Treibhausgasneutralität erreicht man, indem man bereits die Erzeugung von Treibhausgasen so weit wie möglich vermeidet. Grundlage für die emittierenden Sektoren, um zum Erreichen der Treibhausgasneutralität beizutragen, ist der Ausstieg aus der Nutzung fossiler Energieträger. Auf Basis eines konsequenten Ausbaus der erneuerbaren Energien müssen Prozesse weiter elektrifiziert werden. Zum Transport der benötigten Strommengen sowie zur intelligenten Stromnutzung ist der Ausbau und die Digitalisierung des Stromnetzes zentral.

Dekarbonisierung bestehender Fernwärmenetze

Der Ausbau und die Dekarbonisierung bestehender Fernwärmenetze ist Basis für eine treibhausgasneutrale Wärmeversorgung und verschränkt die Energiewende mit der Wärmewende. Die grüne Wasserstoffwirtschaft und deren Hochlauf ist das Fundament der Transformation insbesondere in der Industrie, Chemie, der Energiewirtschaft und Teilen des Verkehrs – wie dem Schiffs- oder Luftverkehr. „Diese Veränderungen bedeuten eine Kraftanstrengung für unser Land, öffnen jedoch zugleich die Tür zu zukunftsfähiger Wohlstandsentwicklung und reduzieren die Kosten, die ungebremster Klimawandel impliziert“, sagt Messner.
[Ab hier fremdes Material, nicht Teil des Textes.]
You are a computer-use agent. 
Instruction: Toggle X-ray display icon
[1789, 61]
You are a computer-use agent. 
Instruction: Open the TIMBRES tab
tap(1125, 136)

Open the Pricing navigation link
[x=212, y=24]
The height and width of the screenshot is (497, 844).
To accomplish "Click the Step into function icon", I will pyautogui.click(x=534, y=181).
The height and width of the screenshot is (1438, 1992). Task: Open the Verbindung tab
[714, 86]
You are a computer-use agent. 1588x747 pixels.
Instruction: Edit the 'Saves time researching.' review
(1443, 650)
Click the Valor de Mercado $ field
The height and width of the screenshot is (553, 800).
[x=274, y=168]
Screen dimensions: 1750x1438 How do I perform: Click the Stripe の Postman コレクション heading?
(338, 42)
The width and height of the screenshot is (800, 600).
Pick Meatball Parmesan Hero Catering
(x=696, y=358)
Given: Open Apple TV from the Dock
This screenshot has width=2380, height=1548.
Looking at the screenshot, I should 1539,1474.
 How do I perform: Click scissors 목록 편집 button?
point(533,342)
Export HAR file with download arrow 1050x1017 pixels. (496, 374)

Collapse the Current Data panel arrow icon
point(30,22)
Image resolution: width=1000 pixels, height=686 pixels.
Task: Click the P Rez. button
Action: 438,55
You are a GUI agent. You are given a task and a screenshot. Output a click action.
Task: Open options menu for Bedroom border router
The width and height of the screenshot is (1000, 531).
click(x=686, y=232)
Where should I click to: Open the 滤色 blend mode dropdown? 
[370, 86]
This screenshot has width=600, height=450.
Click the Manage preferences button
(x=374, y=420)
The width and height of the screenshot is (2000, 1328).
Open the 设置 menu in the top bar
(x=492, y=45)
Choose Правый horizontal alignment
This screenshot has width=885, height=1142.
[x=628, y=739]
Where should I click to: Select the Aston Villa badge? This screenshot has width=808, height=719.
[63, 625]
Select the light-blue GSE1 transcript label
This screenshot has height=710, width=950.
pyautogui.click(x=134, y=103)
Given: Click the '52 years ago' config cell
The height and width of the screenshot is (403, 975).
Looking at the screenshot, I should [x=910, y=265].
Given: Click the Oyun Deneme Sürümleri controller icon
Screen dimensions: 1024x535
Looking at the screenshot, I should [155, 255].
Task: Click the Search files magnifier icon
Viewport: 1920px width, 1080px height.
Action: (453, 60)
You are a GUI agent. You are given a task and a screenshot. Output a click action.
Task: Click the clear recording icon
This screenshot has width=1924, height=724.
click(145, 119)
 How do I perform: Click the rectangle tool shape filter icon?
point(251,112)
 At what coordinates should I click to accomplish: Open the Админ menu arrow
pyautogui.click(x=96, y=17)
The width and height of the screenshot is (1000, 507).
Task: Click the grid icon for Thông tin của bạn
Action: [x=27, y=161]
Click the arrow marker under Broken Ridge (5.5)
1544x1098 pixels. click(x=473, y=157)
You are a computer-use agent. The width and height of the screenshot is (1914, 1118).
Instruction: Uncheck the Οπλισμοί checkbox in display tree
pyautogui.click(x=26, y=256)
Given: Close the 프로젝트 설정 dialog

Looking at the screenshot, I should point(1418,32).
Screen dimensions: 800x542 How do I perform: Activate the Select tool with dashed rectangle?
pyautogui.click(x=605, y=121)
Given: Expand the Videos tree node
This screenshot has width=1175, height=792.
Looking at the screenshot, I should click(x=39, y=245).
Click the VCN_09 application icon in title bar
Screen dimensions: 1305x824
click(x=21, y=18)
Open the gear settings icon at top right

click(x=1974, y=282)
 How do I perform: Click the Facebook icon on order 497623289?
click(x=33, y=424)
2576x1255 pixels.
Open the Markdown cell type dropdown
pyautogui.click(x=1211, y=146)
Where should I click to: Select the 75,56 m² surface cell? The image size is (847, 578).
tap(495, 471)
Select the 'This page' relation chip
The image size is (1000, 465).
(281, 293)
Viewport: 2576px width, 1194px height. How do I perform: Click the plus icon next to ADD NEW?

Für unvermeidbare Restemissionen müsse man parallel Kohlenstoffsenken massiv aufbauen. Als Senke sei dafür der Landnutzungs- und Landnutzungsänderungssektor (LULUCF) unverzichtbar.

Die Mitglieder der unabhängigen Expertenkommission zum Energiewende-Monitoring sind Prof. Dr. Andreas Löschel (Vorsitzender), Prof. Dr. Veronika Grimm, Dr. Felix Matthes und Prof. Dr. Anke Weidlich. Die Bundesregierung hatte die Kommission aus vier unabhängigen Energieexpert:innen im Jahr 2011 für das Monitoring der Energiewende eingesetzt. Der aktuelle Bericht der Expertenkommission zum Energiewende-Monitoring 2025 ist unter diesem Link zu finden.

Die UBA-Studie „Bis 2040 Treibhausgase um mindestens 90 Prozent mindern – So kann es gehen!“ ist unter diesem Link abrufbar.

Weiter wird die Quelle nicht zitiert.